The bill is not targeted at Amazon and, for example, Walmart could be hit even harder.

Even good bills need public support and public support needs good marketing. Don’t confuse what’s on the label with what’s inside the tin.

It's not for no reason HQ2 will be in the Washington DC area.
Generally good in concept that companies should pay enough that a full time job puts people above the poverty line and above eligibility for govt benefits -- anything less means that the companies themselves are effectively freeloading on govt welfare (externalizing their costs to the govt, which makes it tolerable to work at these companies)

Much easier solution is to simply increase minimum wage as required, and probably set it at the locale level (more in the urban/high-cost areas and less in the rural/low-cost areas).

Such specific targeting simply invites companies to game the system.

Ya, I'm not sure why we're nit just talking about raising the minimum wage. I suspect they're worried it would hurt small mom and pop shops who also rely on paying their employees below the poverty line.
While all political parties are sheding alligator tears over this why are they not coming together to Raise the minimum wage?
Minimum wage is simply a constraint that prohibits the creation of some jobs that are available to the most vulnerable members of society in economically depressed regions.

Therefore, making lower-paying jobs illegal just because their salary falls below an arbitrary threshold only stops or hinders those jobs from being created, at the expense of higher unemployment rates.

I'm sure people working on shitty minimum wage jobs would not stay in the same minimum wage job if there were better higher-paying alternatives available to them. If they have no better alternatives than those jobs I don't understand how eliminating them by arbitrarily raising the minimum legal salary limit would leave them better off.

>Just so long as you don't torture a combination of such factors that, low and behold, it happens to only apply to the individual / company that you have it in for.

>When you come up with a bill with an acronym "STOP BEZOS", I am pretty certain you've left the path of light and reason.

Except that the content of the bill is quite broad and definitely doesn't "torture a combination of such factors" to target Amazon.

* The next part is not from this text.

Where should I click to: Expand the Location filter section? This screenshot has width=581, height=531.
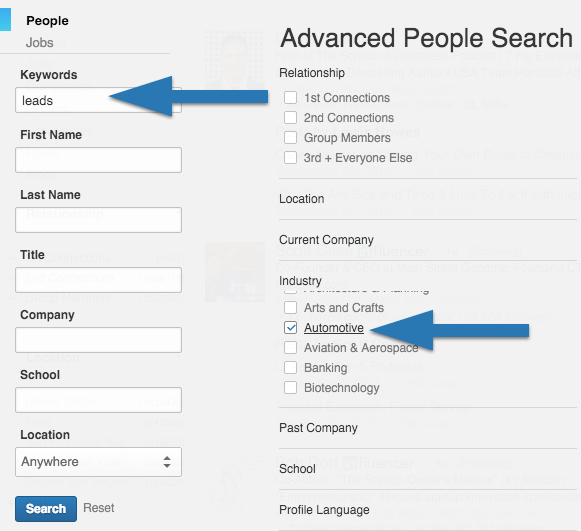[302, 199]
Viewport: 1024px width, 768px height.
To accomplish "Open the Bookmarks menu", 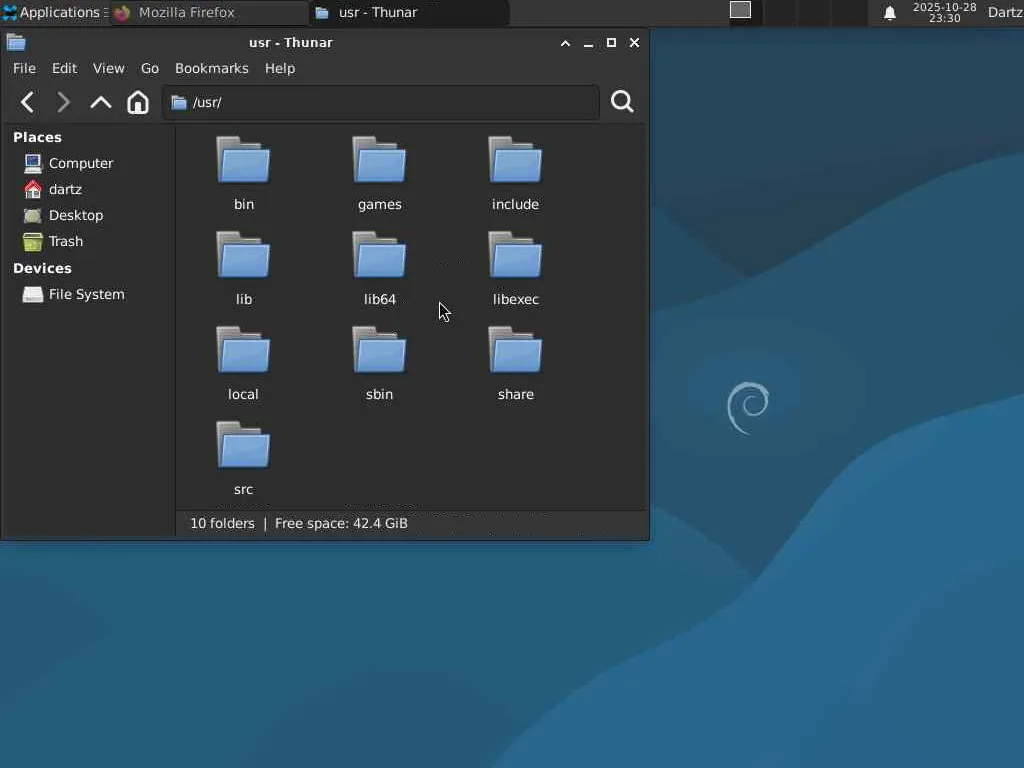I will tap(211, 68).
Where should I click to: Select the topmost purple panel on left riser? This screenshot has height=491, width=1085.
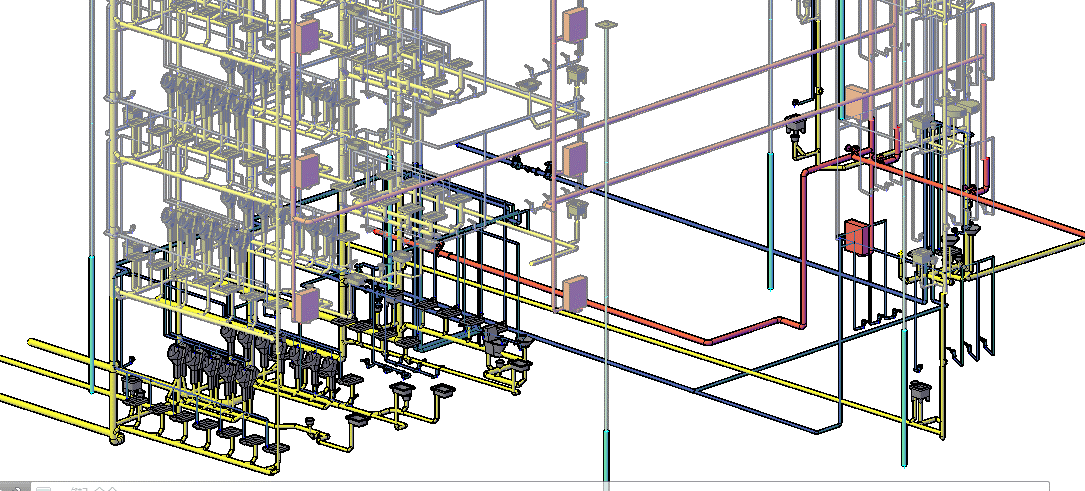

It will impact Amazon but it will also impact all of Amazon's competitors too, and companies completely outside of the sector. The dubiousness of your 'path of light and reason' aside, it seems quite irrational to decry a bill for its name and not its content.

I agree with you, but the name of the bill could provide Amazon with a legal case to try and get the law struck down as a bill of attainder. The bill has good intentions, but Sanders shot himself in the foot with the execution.

Of course, that's purely hypothetical. There's no way this bill is going to pass, not with Republicans controlling both houses of Congress.

Is it the job or someone with power to help, to try and help, when it’s clear the normal regulating authorities will do nothing?

I’m sure Trump isn’t keen on any government agency regulating amazon.

Besides, it’s just a political stunt. This bill will never be passed, it’s just calling attention to the problem.

I wonder if the direct nod to Bezos is an attempt to gain favor with a wing of the President's base who already have a target on the Amazon CEO, a long shot to combine forces from opposite ends of the ideological spectrum.
I think Gov Cuomo is right. That whilr progressives had an explosion of light and a fervent base, they don’t represent the majority of the Dem party and will not own the party if they stray into Chavista territory too far.

Many of their candidates lost to moderate dems because most dems are not so different from moderate repubs on most issues, save a few. In any case, they are not willing to go too far from orthodoxy.

Now, in general i agree these cos. should pay their contract and temps better, but I’d rather he use other tactics.